ASGCT Press Release

Researchers Report Innovations in Cancer Gene Therapy

Denver, Colo (June 2, 2000) - Gene therapy researchers reported on innovative approaches to cancer treatment today at a press conference held in conjunction with the American Society of Gene Therapy's 3^rd Annual Meeting in Denver, Colo. The scientists discussed the progress that has been made in the use of viral vectors to deliver genes directly to tumors or to immune cells that then target and destroy the malignant cells.

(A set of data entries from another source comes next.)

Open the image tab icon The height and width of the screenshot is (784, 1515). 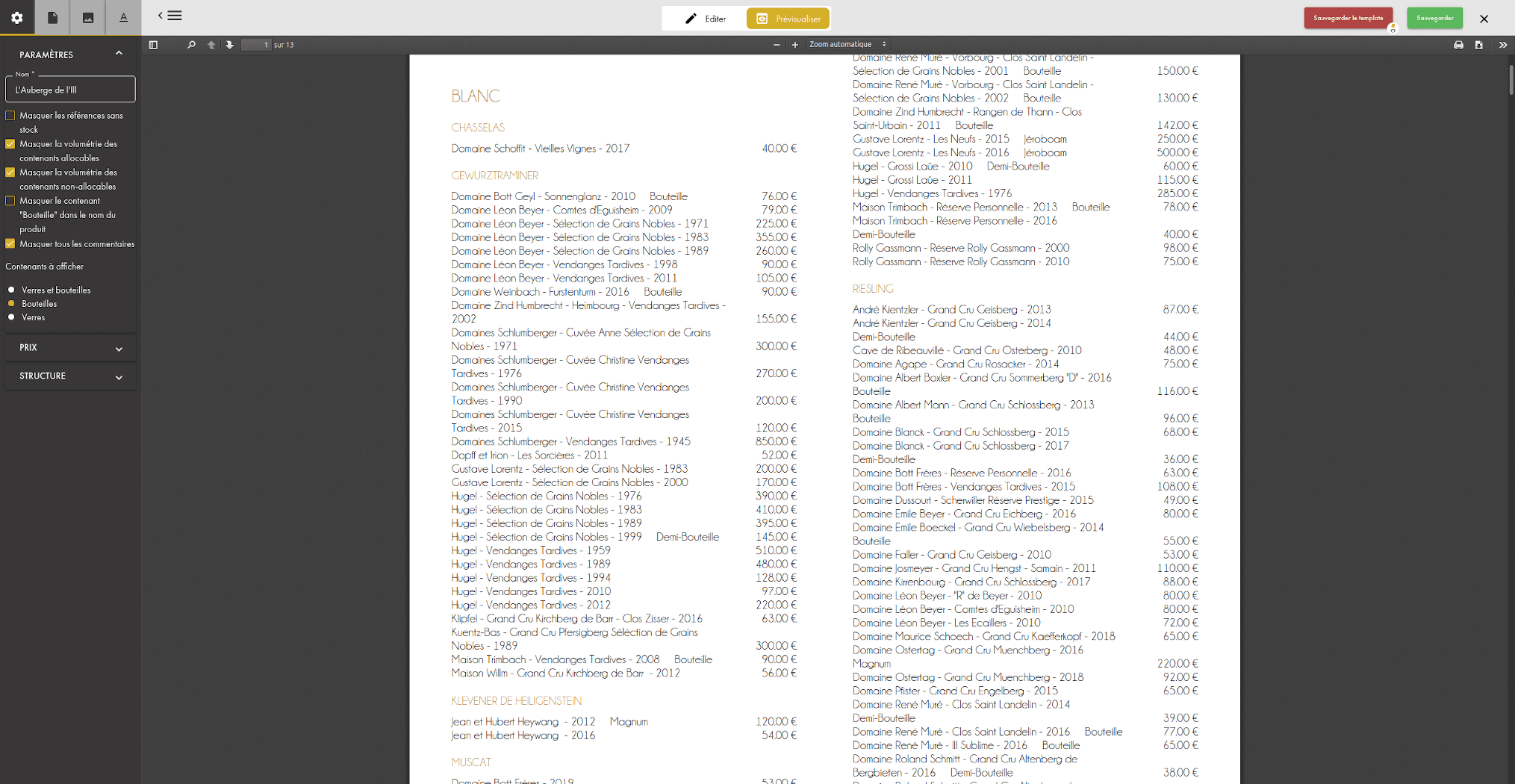click(x=88, y=17)
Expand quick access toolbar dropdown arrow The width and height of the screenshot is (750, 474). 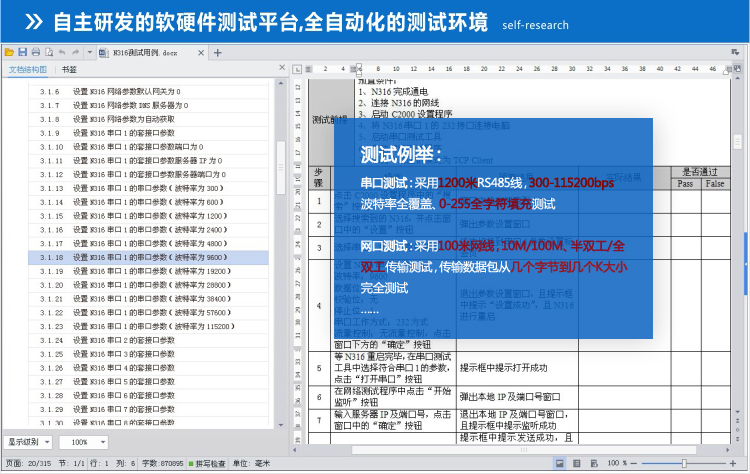[x=90, y=52]
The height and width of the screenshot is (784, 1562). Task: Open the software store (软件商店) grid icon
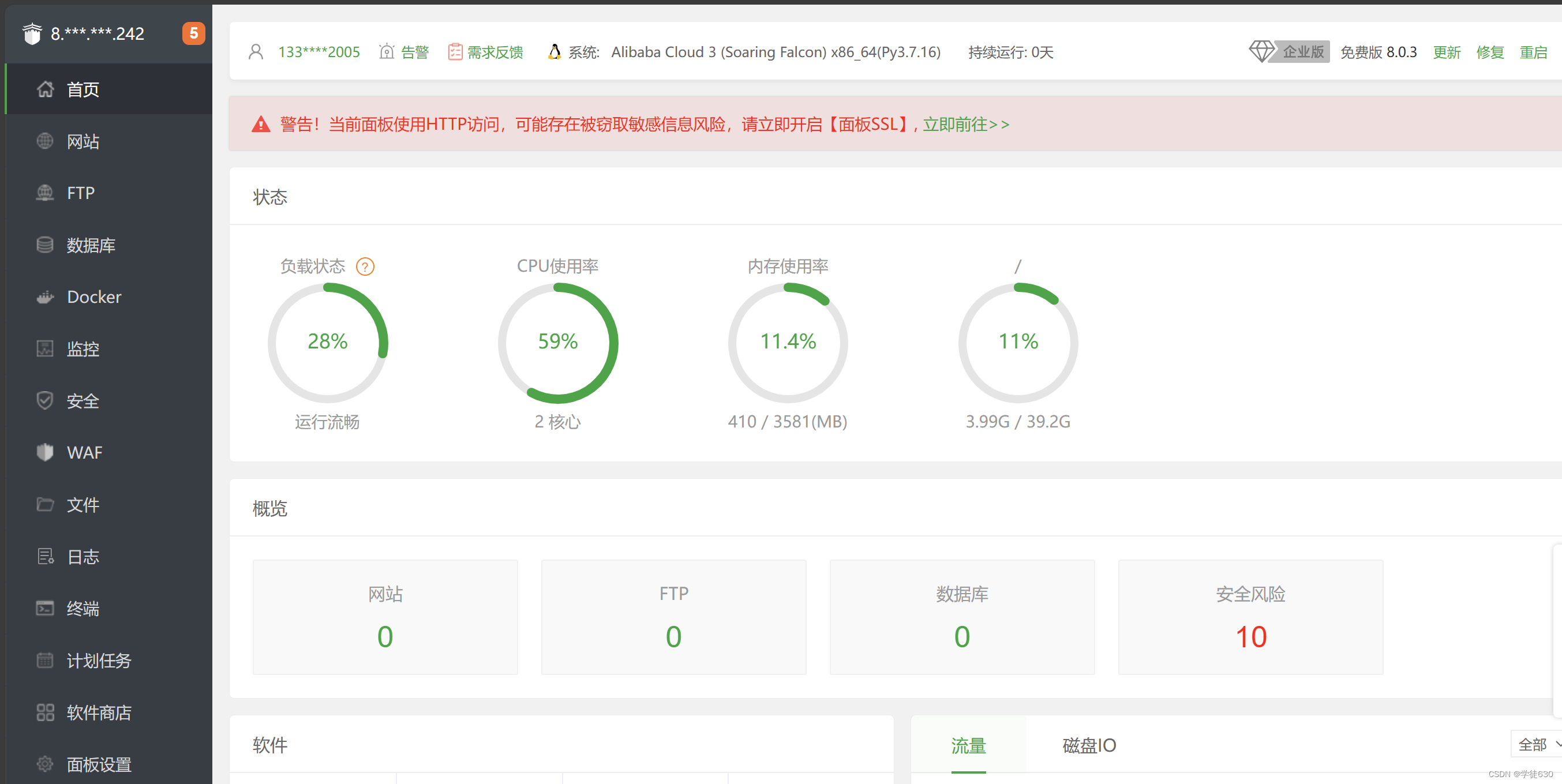pyautogui.click(x=45, y=712)
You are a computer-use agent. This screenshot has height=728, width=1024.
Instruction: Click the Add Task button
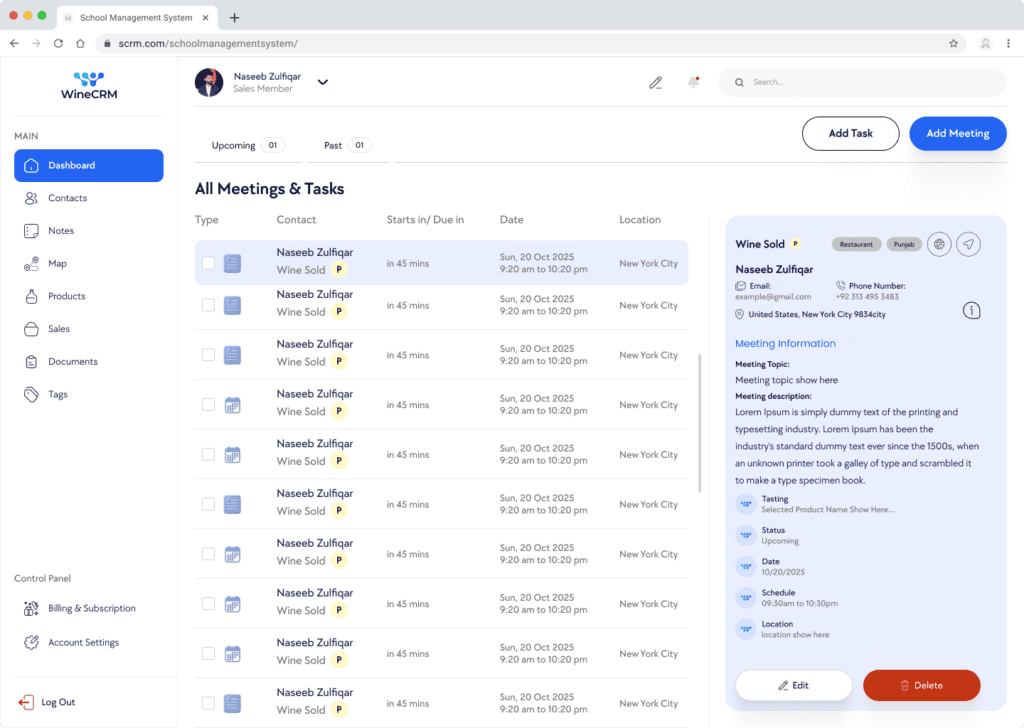coord(850,134)
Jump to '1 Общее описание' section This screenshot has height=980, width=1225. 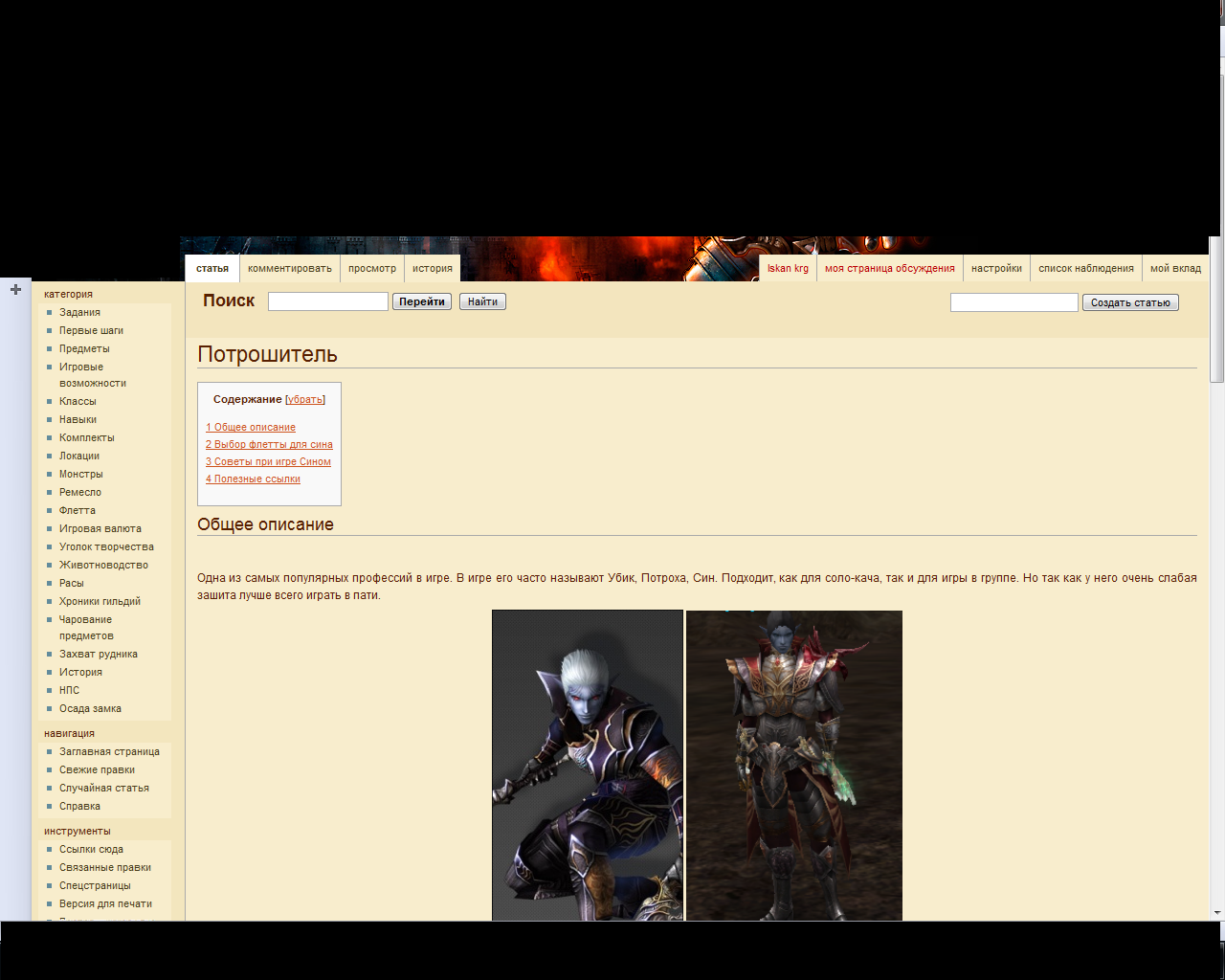[251, 427]
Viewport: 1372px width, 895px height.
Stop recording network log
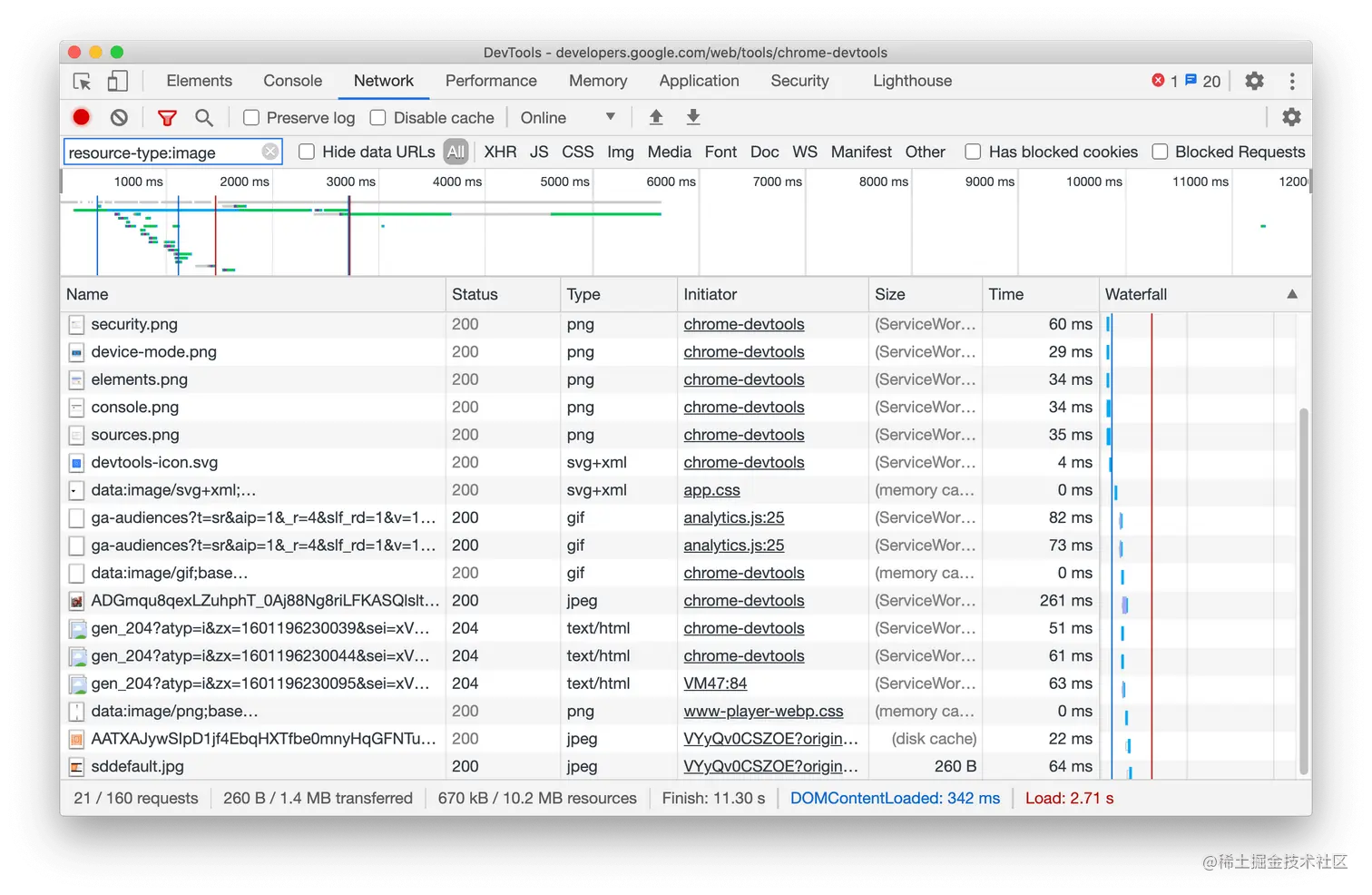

"Gene therapy is a new biomedical discipline that is still in its infancy," commented said ASGT President, Savio L. C. Woo, PhD, Professor and Director of the Institute for Gene Therapy and Molecular Medicine at the Mount Sinai School of Medicine, NY. "In order to realize its full potential to treat a variety of diseases in the future, much basic science research and pre-clinical studies will need to be pursued to rigorously establish efficacy and safety in relevant animal models of disease. The work presented here is a promising beginning."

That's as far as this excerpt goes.